Nitrogenase reduces dinitrogen (N2) by six electrons and six protons at an active-site metallocluster called FeMo cofactor, to yield two ammonia molecules. Insights into the mechanism of substrate reduction by nitrogenase have come from recent successes in trapping and characterizing intermediates generated during the reduction of protons as well as nitrogenous and alkyne substrates by MoFe proteins with amino acid substitutions. Here, we describe an intermediate generated at a high concentration during reduction of the natural nitrogenase substrate, N2, by wild-type MoFe protein, providing evidence that it contains N2 bound to the active-site FeMo cofactor. When MoFe protein was frozen at 77 K during steady-state turnover with N2, the S = 3/2 EPR signal (g = [4.3, 3.64, 2.00]) arising from the resting state of FeMo cofactor was observed to convert to a rhombic, S = 1/2, signal (g = [2.08, 1.99, 1.97]). The intensity of the N2-dependent EPR signal increased with increasing N2 partial pressure, reaching a maximum intensity of approximately 20% of that of the original FeMo cofactor signal at > or = 0.2 atm N2. An almost complete loss of resting FeMo cofactor signal in this sample implies that the remainder of the enzyme has been reduced to an EPR-silent intermediate state. The N2-dependent EPR signal intensity also varied with the ratio of Fe protein to MoFe protein (electron flux through nitrogenase), with the maximum signal intensity observed with a ratio of 2:1 (1:1 Fe protein:FeMo cofactor) or higher. The pH optimum for the signal was 7.1. The N2-dependent EPR signal intensity exhibited a linear dependence on the square root of the EPR microwave power in contrast to the nonlinear response of signal intensity observed for hydrazine-, diazene-, and methyldiazene-trapped states. 15N ENDOR spectroscopic analysis of MoFe protein captured during turnover with 15N2 revealed a 15N nuclear spin coupled to the FeMo cofactor with a hyperfine tensor A = [0.9, 1.4, 0.45] MHz establishing that an N2-derived species was trapped on the FeMo cofactor. The observation of a single type of 15N-coupled nucleus from the field dependence, along with the absence of an associated exchangeable 1H ENDOR signal, is consistent with an N2 molecule bound end-on to the FeMo cofactor.
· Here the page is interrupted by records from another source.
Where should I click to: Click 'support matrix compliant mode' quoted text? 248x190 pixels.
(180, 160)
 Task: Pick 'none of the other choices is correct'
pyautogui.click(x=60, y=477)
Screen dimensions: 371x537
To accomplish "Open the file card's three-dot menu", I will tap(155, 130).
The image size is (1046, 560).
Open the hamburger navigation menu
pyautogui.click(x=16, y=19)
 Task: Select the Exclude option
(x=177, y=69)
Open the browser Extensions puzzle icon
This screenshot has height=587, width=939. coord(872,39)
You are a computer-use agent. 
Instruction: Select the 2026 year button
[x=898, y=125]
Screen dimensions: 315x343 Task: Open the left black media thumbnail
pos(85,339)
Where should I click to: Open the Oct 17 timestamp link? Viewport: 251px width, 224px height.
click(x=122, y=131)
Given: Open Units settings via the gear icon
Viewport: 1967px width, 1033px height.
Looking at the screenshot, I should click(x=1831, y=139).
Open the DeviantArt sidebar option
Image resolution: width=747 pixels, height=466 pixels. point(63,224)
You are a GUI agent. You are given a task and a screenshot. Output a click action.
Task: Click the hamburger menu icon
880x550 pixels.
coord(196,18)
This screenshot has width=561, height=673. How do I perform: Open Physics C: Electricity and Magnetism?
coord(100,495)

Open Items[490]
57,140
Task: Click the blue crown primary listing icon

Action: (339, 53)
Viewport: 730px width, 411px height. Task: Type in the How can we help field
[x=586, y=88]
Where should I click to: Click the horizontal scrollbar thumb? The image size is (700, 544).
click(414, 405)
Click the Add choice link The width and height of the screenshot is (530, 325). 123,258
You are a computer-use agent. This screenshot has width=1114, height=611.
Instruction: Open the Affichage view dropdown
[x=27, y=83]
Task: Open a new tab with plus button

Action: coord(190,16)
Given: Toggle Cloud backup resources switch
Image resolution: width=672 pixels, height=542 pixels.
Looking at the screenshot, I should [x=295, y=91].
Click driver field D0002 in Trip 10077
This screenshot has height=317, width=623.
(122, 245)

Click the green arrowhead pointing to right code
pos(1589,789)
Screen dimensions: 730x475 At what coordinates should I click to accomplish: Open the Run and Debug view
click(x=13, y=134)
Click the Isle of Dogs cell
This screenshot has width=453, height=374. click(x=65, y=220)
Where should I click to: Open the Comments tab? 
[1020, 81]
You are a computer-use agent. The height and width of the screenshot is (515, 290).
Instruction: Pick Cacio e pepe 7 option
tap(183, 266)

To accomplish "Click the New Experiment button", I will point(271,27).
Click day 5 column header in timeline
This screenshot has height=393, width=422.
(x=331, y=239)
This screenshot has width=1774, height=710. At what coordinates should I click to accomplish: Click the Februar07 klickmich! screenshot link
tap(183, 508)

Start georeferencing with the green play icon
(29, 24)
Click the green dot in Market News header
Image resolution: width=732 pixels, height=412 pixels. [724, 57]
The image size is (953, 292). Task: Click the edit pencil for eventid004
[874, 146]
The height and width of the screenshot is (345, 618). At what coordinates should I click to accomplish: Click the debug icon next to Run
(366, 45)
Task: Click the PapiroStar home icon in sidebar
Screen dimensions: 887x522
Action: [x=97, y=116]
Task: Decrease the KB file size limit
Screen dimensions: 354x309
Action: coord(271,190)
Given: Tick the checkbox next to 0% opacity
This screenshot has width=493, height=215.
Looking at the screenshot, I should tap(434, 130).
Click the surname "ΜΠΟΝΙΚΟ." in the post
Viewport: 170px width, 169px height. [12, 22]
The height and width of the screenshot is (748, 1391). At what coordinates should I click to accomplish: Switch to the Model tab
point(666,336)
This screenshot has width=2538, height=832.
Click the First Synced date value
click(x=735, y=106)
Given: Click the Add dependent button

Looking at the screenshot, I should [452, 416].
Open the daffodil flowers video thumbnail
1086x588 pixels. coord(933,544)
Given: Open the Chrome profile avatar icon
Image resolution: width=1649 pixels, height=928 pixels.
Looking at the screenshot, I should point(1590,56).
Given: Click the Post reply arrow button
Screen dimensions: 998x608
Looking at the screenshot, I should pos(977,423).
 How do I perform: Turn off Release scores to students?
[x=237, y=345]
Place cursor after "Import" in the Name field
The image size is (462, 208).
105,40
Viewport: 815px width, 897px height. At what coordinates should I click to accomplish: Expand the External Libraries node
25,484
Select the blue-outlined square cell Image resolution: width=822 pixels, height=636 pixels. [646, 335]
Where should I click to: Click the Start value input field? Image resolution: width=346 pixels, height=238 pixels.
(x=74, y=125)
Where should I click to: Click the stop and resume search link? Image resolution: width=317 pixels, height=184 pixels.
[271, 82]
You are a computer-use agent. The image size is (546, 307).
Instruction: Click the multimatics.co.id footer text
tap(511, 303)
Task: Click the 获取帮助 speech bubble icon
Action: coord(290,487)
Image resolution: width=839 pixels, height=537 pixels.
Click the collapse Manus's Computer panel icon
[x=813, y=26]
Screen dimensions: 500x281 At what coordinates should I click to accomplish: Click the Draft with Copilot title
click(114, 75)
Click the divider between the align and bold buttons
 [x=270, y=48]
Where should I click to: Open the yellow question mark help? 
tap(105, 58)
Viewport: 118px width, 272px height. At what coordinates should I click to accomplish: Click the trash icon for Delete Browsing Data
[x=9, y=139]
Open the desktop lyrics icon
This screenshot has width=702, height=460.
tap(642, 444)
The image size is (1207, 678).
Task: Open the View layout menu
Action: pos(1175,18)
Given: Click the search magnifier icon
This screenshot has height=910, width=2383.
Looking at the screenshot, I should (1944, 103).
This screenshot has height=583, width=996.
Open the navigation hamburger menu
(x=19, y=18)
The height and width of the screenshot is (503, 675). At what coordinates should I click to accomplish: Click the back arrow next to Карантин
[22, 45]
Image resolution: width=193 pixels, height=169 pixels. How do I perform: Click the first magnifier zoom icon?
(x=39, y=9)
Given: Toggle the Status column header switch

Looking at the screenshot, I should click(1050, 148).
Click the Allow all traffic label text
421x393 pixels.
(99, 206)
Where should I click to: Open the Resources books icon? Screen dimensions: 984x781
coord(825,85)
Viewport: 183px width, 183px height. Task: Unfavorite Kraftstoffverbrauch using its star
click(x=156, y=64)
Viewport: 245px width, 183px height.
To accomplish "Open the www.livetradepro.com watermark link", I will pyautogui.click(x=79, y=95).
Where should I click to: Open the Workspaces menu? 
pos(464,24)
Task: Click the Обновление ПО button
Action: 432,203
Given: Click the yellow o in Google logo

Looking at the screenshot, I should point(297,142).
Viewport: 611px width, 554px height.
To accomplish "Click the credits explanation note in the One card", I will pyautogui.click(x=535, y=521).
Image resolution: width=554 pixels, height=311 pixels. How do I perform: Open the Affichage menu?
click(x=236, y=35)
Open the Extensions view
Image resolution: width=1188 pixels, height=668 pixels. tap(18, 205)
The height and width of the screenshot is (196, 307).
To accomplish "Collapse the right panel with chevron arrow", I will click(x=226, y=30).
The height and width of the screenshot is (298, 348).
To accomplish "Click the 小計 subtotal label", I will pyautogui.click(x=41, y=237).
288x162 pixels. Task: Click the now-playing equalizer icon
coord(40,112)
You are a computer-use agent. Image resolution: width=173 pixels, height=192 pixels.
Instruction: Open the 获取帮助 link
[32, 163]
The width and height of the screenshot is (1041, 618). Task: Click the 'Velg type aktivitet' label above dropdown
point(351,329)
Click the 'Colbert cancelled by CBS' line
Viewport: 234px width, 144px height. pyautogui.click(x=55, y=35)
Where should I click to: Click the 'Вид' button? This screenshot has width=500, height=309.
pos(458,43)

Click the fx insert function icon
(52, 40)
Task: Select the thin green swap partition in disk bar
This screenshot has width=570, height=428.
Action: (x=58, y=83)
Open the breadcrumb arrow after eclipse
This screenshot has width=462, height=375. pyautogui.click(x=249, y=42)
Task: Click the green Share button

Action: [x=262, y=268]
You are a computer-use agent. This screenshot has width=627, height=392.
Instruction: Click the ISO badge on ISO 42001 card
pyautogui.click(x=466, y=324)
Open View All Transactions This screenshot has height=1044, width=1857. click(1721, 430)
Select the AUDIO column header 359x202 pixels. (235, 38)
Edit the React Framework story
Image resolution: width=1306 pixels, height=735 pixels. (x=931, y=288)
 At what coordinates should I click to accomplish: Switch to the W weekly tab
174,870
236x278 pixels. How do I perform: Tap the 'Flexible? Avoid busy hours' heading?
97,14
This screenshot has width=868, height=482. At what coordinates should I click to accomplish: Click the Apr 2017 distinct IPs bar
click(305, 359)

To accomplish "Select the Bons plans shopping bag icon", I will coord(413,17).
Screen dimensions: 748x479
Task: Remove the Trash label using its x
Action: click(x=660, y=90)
固氮酶在一个名为铁钼辅因子的活性位点金属簇上,通过六个电子和六个质子将氮气(N₂)还原,生成两个氨分子。对固氮酶底物还原机制的深入了解,源于最近通过对带有氨基酸替代的钼铁蛋白还原质子以及含氮和炔烃底物过程中产生的中间体进行捕获和表征所取得的成功。在此,我们描述了野生型钼铁蛋白在还原天然固氮酶底物N₂过程中高浓度生成的一种中间体,这为其包含与活性位点铁钼辅因子结合的N₂提供了证据。当钼铁蛋白在与N₂进行稳态周转时于77 K冷冻,观察到源于铁钼辅因子静止状态的S = 3/2电子顺磁共振(EPR)信号(g = [4.3, 3.64, 2.00])转变为菱形的S = 1/2信号(g = [2.08, 1.99, 1.97])。依赖于N₂的EPR信号强度随N₂分压增加而增强,在N₂分压≥0.2 atm时达到最大强度,约为原始铁钼辅因子信号强度的20%。该样品中静止的铁钼辅因子信号几乎完全消失,这意味着酶的其余部分已被还原为一种EPR沉默的中间状态。依赖于N₂的EPR信号强度也随铁蛋白与钼铁蛋白的比例(通过固氮酶的电子通量)而变化,在比例为2:1(1:1铁蛋白:铁钼辅因子)或更高时观察到最大信号强度。该信号的最适pH为7.1。与肼、二氮烯和甲基二氮烯捕获状态下观察到的信号强度非线性响应不同,依赖于N₂的EPR信号强度与EPR微波功率的平方根呈线性关系。用¹⁵N₂进行周转过程中捕获到的钼铁蛋白的¹⁵N电子核双共振(ENDOR)光谱分析显示,一个¹⁵N核自旋与铁钼辅因子耦合,超精细张量A = [0.9, 1.4, 0.45] MHz,这表明一种源自N₂的物种被困在铁钼辅因子上。从场依赖性观察到单一类型的¹⁵N耦合核,以及不存在相关的可交换¹H ENDOR信号,这与一个N₂分子以端对端方式结合到铁钼辅因子上是一致的。